▶ _Problem details_
Pictures do not belong in the copy. Return all of the entries exactly.
--- Dataset excerpts ---
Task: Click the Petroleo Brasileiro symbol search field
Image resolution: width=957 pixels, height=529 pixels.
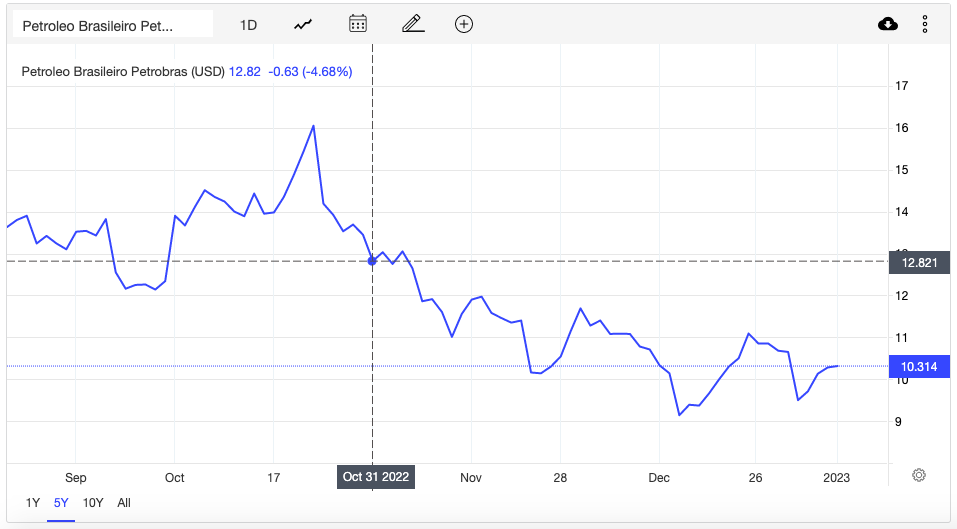Action: coord(113,26)
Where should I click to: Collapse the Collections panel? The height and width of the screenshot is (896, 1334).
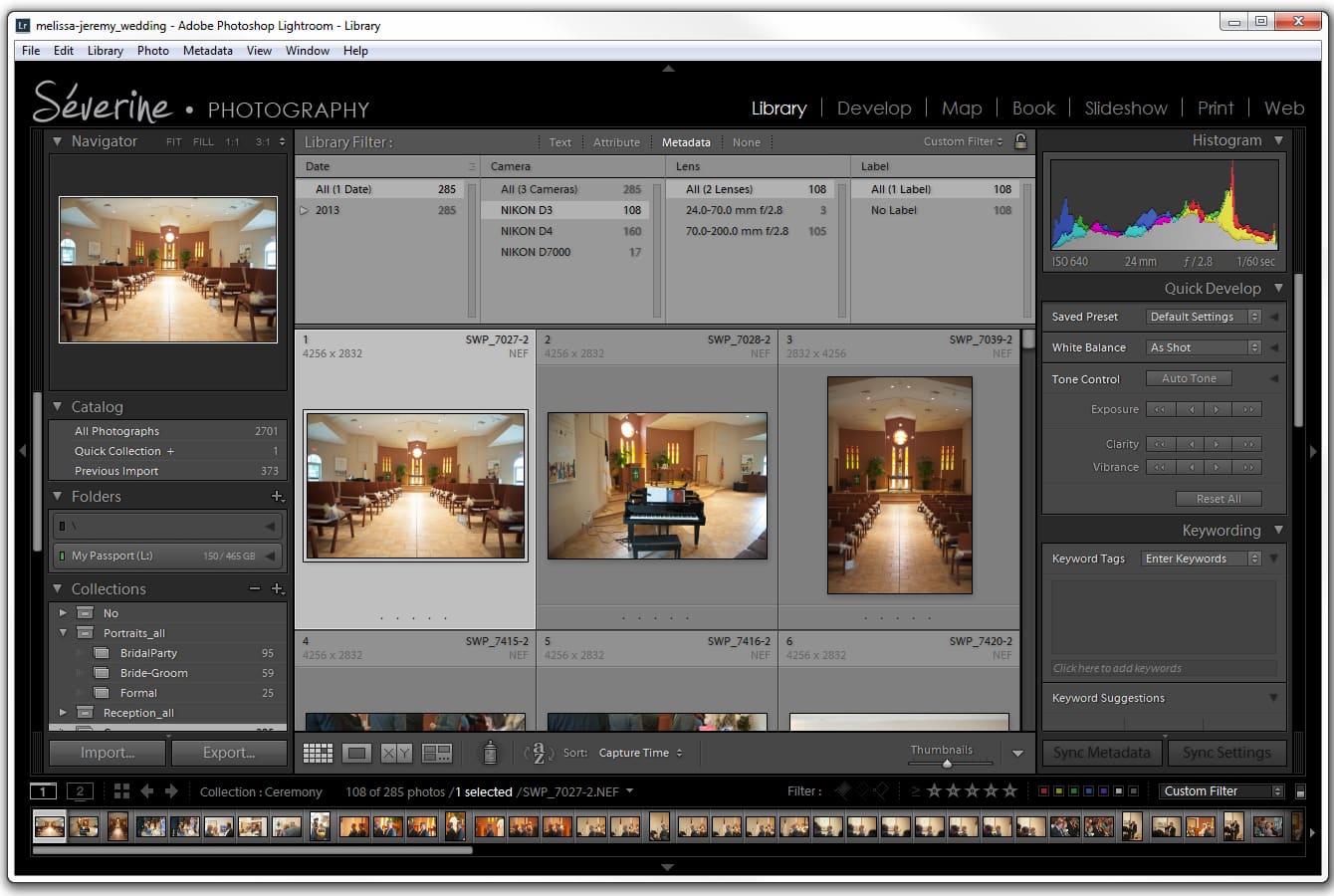click(x=58, y=588)
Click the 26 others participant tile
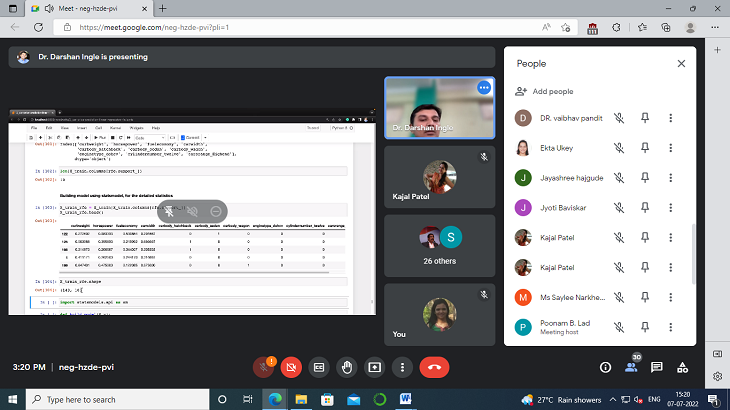 440,244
---
▶ _Answer below_
Task: Click the Petroleo Brasileiro symbol search field
Image resolution: width=957 pixels, height=529 pixels.
Action: coord(113,26)
Where should I click to: Collapse the Collections panel? The height and width of the screenshot is (896, 1334).
click(x=58, y=588)
Click the 26 others participant tile
 440,244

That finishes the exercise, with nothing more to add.